DATA EXTRACTS:
>>>

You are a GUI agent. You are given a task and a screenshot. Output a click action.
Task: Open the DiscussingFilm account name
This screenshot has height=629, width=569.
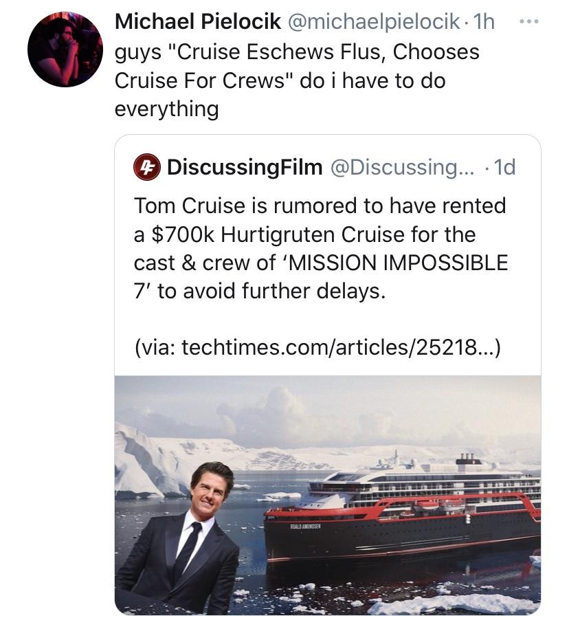pyautogui.click(x=245, y=167)
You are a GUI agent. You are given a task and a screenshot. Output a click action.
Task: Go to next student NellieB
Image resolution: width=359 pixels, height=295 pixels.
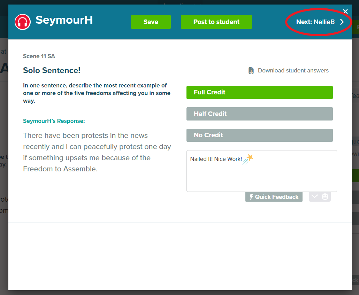click(315, 22)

<<<

DIRECTIONS FOR THIS TASK: The pictures stay out; everything else in the records above must be repeated exactly.

TASK RESULT:
You are a GUI agent. You are given a task and a screenshot. Output a click action.
Task: Open the DiscussingFilm account name
This screenshot has height=629, width=569.
pyautogui.click(x=245, y=167)
You are a GUI agent. You are given a task and a screenshot. Output a click action.
Task: Go to next student NellieB
Image resolution: width=359 pixels, height=295 pixels.
click(315, 22)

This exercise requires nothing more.